I suppose I need to do something to make 192.168.1.100:30004 point to the camera at least? Or did I misunderstand entirely?

Thanks

edit: I should add that I’m testing with SVO, as I don’t have the ZED2 cams with me for now.

You did pretty much what you needed. You just forgot, in your communication parameters, to change the port. The camera can’t all use the same port. In this case, the default port is 30000, and in your configuration file you look for port 30004, this is why you get a timeout.

Hi @alassagne I only set one camera in my config file. And it doesn’t matter if I set it to 30000 or 30004.

When you say the ‘change the port in communication parameters’, do you mean this line: communication_parameters.set_for_local_network(conf.communication_parameters.port, conf.communication_parameters.ip_address)?

I’m reading the port and IP from the config file and pass it here, so it essentially equals to communication_parameters.set_for_local_network(30004, "192.168.1.100")

Are there there anything else I’m missing? or how can I validate i’m doing the right thing?

Okay, you are doing the right thing already then. Do you have any firewall blocking the way ?

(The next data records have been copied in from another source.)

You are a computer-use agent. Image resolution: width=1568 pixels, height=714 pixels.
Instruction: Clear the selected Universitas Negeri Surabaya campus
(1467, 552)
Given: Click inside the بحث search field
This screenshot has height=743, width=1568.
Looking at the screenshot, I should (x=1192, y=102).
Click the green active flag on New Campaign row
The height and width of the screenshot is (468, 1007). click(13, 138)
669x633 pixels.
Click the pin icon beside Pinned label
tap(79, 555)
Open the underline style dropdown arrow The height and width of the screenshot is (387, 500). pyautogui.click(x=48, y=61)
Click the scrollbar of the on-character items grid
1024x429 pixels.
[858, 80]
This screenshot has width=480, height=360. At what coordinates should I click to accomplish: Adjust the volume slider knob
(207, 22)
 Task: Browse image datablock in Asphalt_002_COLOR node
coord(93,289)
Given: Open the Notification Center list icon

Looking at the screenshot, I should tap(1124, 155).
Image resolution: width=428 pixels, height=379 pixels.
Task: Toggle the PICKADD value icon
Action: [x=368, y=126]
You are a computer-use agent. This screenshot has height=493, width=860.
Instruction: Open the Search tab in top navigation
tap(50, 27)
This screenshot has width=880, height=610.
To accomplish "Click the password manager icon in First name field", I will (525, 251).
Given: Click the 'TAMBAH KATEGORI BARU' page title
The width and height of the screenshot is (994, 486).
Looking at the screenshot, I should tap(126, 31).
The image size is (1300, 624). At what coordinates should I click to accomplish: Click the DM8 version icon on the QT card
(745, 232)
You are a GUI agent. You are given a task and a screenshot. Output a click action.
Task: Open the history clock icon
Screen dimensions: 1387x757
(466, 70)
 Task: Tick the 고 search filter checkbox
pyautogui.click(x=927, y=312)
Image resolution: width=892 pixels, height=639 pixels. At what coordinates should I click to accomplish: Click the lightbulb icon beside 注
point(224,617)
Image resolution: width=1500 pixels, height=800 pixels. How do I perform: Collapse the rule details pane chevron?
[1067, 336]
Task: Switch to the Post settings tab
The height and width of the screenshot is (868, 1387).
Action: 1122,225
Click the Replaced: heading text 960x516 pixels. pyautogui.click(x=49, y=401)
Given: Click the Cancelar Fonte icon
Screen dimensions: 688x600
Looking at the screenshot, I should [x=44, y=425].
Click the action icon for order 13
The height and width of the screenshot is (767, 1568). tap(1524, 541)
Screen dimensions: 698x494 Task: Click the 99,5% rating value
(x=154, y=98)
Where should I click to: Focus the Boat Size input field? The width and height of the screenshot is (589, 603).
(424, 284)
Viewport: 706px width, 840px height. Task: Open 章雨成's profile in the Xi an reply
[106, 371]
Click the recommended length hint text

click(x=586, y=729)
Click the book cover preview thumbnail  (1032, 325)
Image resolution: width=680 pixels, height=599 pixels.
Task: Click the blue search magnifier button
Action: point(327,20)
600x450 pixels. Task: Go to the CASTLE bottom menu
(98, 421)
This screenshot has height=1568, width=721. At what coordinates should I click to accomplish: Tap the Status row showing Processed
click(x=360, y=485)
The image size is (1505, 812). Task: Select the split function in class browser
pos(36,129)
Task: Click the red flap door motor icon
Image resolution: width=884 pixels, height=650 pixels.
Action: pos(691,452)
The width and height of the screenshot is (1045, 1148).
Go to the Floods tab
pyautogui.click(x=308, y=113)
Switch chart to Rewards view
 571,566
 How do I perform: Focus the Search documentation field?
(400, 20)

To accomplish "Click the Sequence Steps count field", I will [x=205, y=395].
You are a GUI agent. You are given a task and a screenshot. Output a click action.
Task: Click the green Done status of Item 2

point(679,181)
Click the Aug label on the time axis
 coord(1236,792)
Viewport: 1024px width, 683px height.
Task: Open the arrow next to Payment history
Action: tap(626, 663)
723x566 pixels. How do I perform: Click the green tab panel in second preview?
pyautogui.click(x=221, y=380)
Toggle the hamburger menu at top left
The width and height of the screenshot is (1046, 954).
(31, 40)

I fear you now have new issues totally unrelated to your initial one. It’s probably easier if you just learn a very small bit of C++

Hi @alassagne no there are no firewall, but thanks for the help.

I wish I have more time to learn some C++ but with project deadline next week it’s probably too late to change everything. Are there any other approach I may try? if not I might just see how I could enhance the multithreading way further…

Beside, what do Fusion module need at the minimum to fuse bodyData? Is it possible to send numpy arrays from each process, and convert those array back to slBodies in the main thread for the fusion module to consume?

Is the “subscription” absolutely necessarily?